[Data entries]
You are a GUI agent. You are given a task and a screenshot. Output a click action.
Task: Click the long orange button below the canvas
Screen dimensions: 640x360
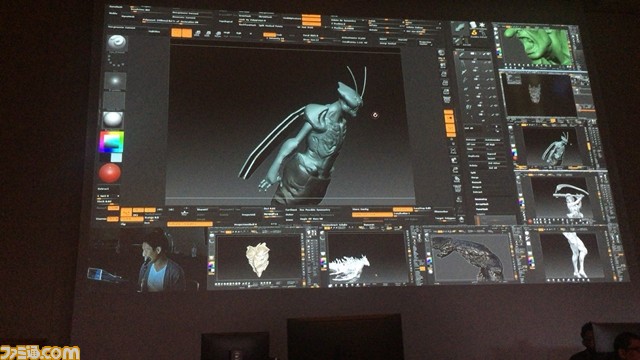[x=190, y=224]
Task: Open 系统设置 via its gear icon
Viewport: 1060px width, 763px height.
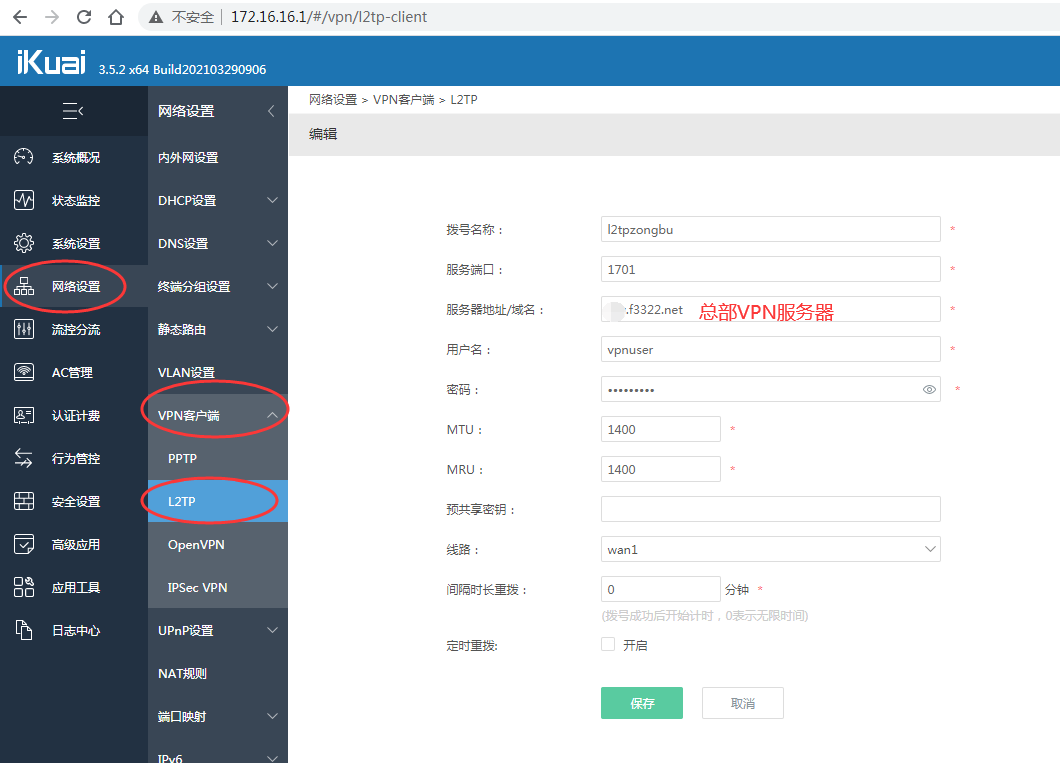Action: (x=24, y=243)
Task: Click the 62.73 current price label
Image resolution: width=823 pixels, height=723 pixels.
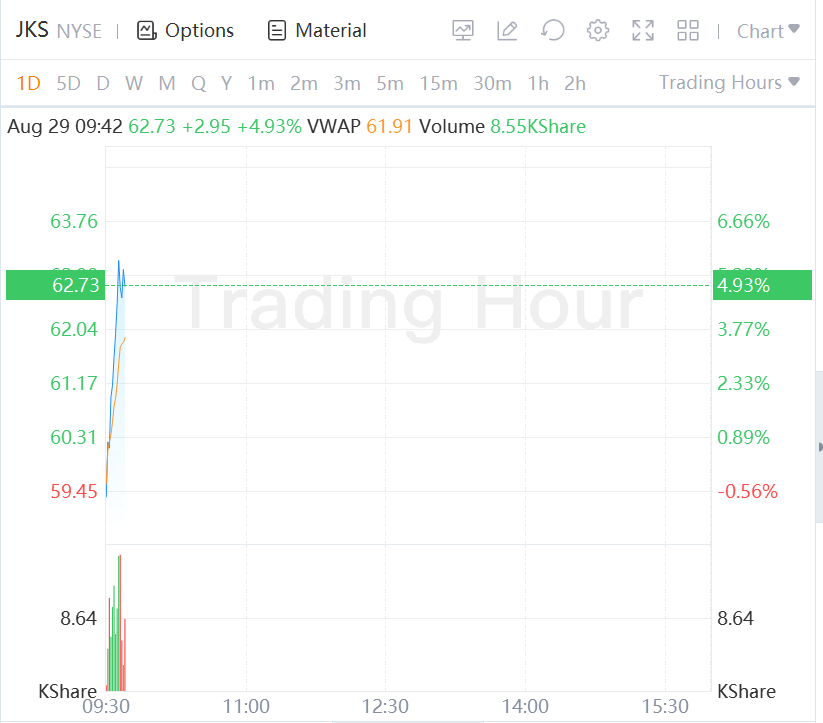Action: click(76, 285)
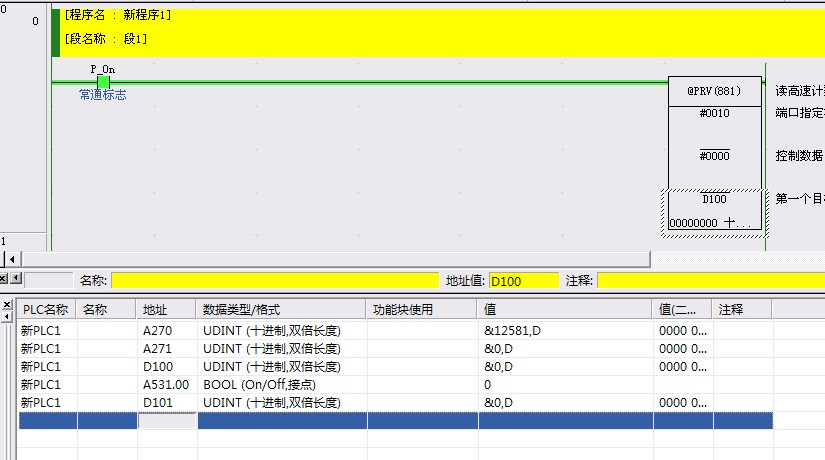This screenshot has width=825, height=460.
Task: Click the PLC名称 column header
Action: point(47,310)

Problem to work on:
Every line from the one bearing "Task: Open 系统设置 via its gear icon" through the end of the data above must be output exactly, and no picture may appear.

Answer area:
Task: Open 系统设置 via its gear icon
Viewport: 1060px width, 763px height.
Action: (x=24, y=243)
Task: Click the 62.73 current price label
Image resolution: width=823 pixels, height=723 pixels.
Action: click(76, 285)
This screenshot has width=825, height=460.
Task: Click the PLC名称 column header
Action: point(47,310)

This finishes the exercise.